Supplied entries:
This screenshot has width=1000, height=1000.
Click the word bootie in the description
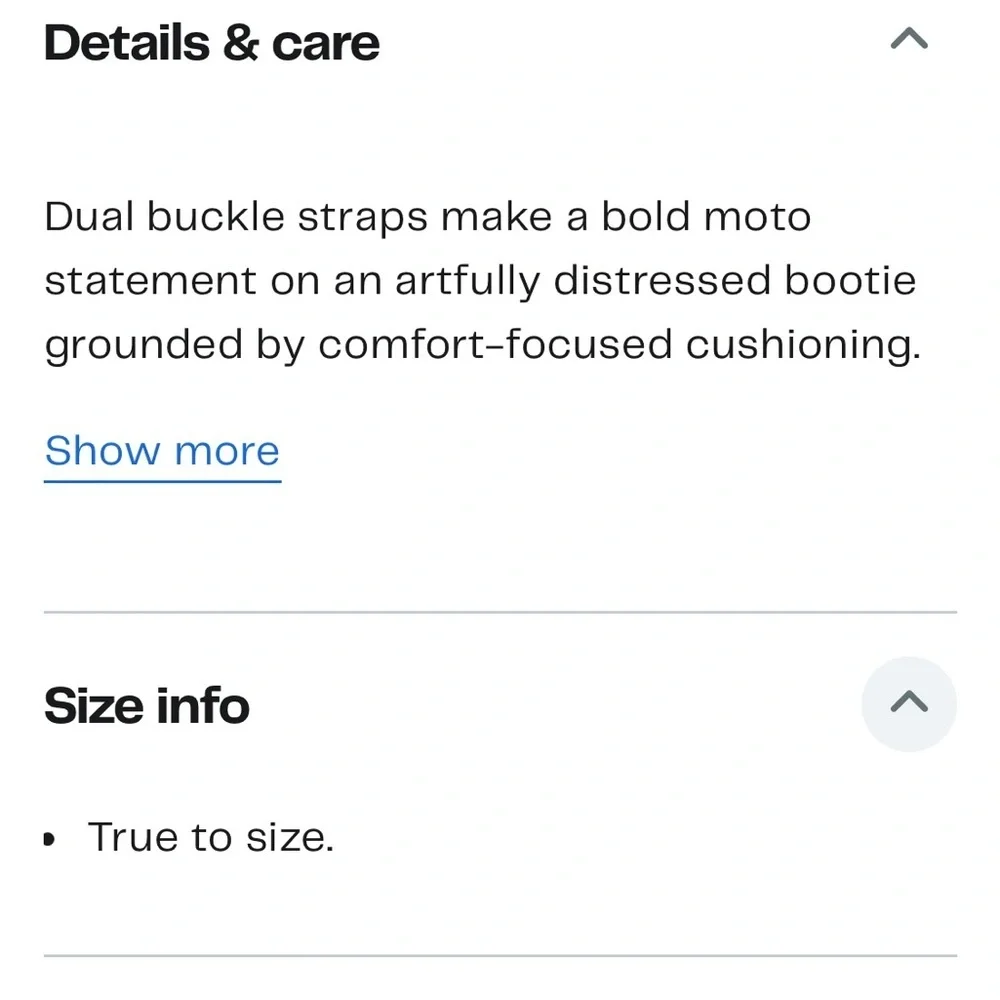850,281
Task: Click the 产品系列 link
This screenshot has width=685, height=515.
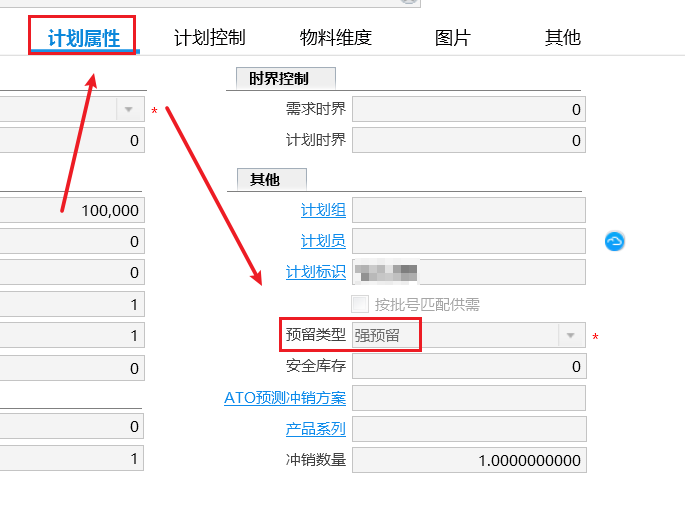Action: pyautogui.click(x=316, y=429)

...

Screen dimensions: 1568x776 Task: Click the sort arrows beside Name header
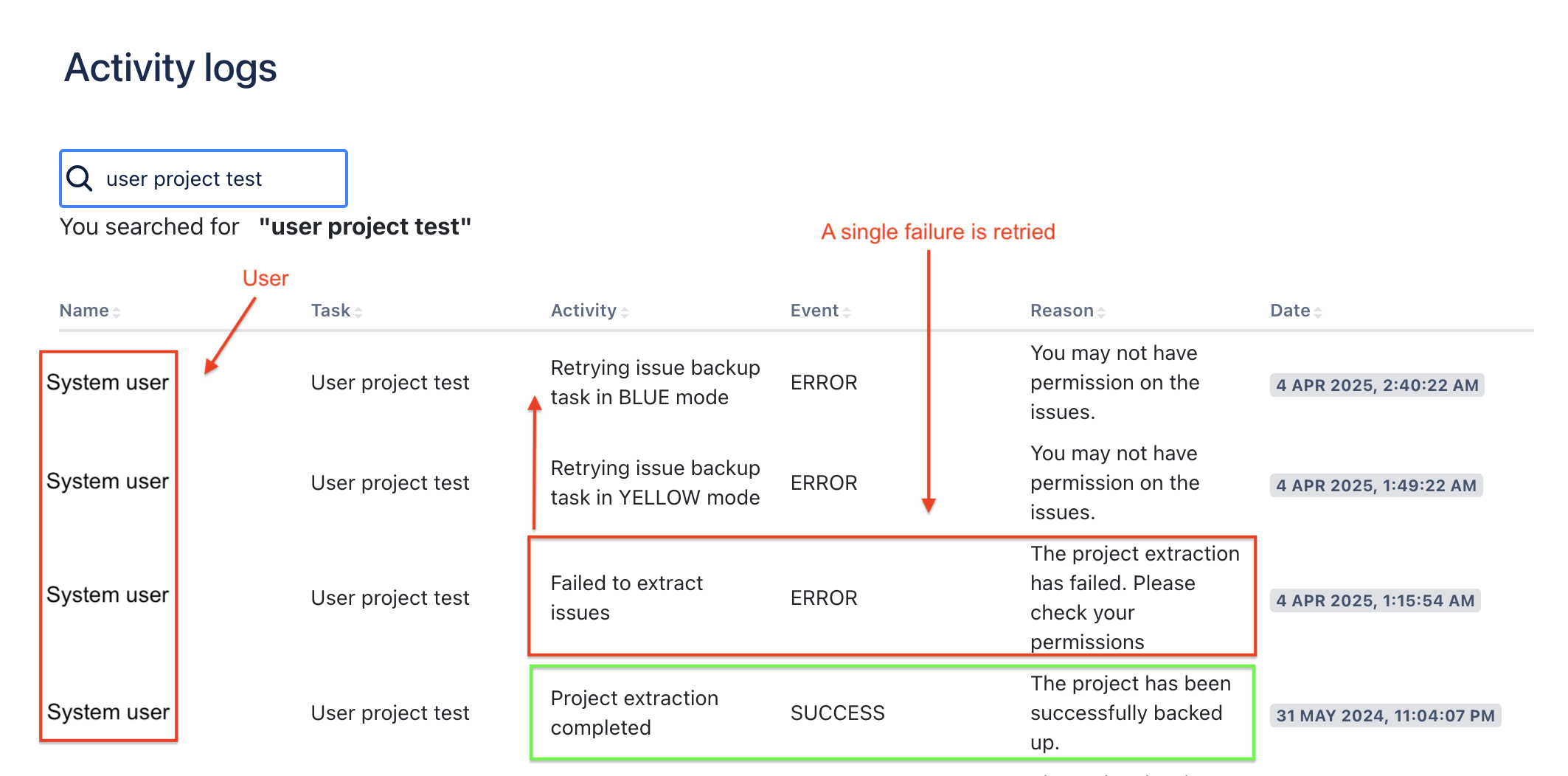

--

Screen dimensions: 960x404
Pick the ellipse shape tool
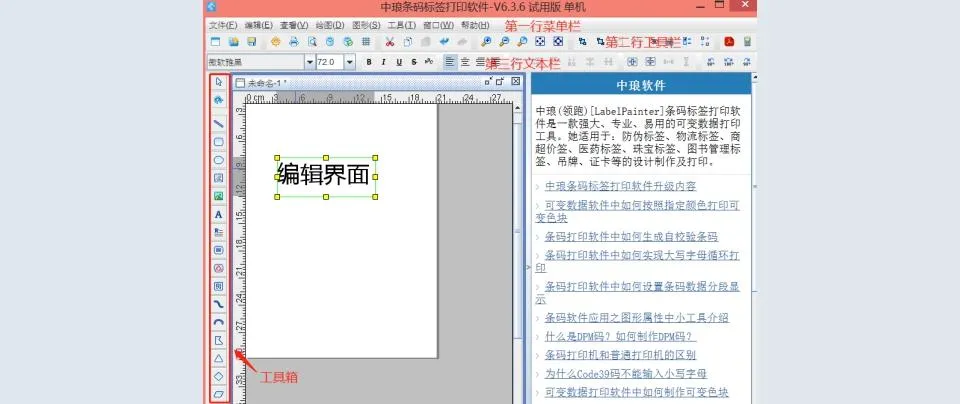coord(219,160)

Required work:
Each line in the records that carries "Task" must be copied out.

Problem solution:
Task: Click the 产品系列 link
Screen dimensions: 1568x776 Task: Click the sort arrows beside Name header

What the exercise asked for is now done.